• PAGE TEXT:
Middlebury– December 28, 2022 – Construction has begun on a new plant in the town’s industrial park that will convert organic waste from area businesses into electric power. At the same time it will lessen the workload of the town’s aging wastewater treatment plant.
The Middlebury Resource Recovery Center, or MRRC, is being built at 177 Industrial Ave. It has been in the works for around six years, according to Todd Hasselbeck, vice president of PurposeEnergy Inc., the company that will own and operate the center.
Hasselbeck led a groundbreaking ceremony at the project site on Friday, Dec. 16, which drew representatives of several businesses that will provide organic waste for the new facility to process into electricity.
“PurposeEnergy and all of our feedstock partners … have been extraordinarily patient through this lengthy process,” Hasselbeck said during a recent interview. “We’re grateful to have finally started the project and look forward to having it join our other working projects in Vermont, as soon as possible.”
He said the MRRC will take around a year to be built and put into service. It’s one of four PurposeEnergy resource recovering centers in Vermont that are in various states of operation or planning. Two of them — in South Burlington and Shelburne — have been going for several years. Middlebury’s will be the third to come online, and a fourth is being planned for the St. Albans industrial park, according to Hasselbeck.

• HOW TO COMPLETE THIS TASK:
Does the news report on the Middlebury Resource Recovery Center support each of these statements? Answer yes or no for each and quote the words from the report that decide it. 1. PurposeEnergy Inc. will own and operate the center. 2. The Middlebury center will be the first PurposeEnergy center in Vermont to come online. 3. The project has been in the works for around ten years.

• EXTRACTED RECORDS:

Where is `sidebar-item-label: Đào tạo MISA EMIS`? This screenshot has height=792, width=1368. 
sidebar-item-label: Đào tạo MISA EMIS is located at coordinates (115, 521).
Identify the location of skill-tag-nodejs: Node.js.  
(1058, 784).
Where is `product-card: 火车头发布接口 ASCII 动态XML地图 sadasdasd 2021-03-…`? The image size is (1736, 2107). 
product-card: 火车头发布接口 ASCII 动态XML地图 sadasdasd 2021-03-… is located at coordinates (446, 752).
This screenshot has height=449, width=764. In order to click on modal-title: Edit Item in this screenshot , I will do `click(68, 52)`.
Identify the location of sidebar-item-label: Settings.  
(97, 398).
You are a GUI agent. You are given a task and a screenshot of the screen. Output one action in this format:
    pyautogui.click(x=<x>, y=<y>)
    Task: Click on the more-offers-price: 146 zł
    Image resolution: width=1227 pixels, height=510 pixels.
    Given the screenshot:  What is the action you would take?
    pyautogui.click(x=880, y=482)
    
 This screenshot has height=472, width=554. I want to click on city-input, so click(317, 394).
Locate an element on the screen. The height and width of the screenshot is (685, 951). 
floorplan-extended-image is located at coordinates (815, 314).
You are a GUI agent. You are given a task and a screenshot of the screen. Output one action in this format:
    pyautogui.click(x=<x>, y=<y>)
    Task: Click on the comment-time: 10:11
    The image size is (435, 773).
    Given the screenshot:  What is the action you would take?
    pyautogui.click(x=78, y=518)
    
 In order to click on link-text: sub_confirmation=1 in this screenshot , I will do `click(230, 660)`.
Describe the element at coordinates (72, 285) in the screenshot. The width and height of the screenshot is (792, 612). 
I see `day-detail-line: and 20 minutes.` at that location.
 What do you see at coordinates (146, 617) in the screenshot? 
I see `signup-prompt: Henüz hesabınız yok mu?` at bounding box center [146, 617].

• EXERCISE RESPONSE:
1. Yes: "the company that will own and operate the center"
2. No: "Middlebury’s will be the third to come online"
3. No: "It has been in the works for around six years"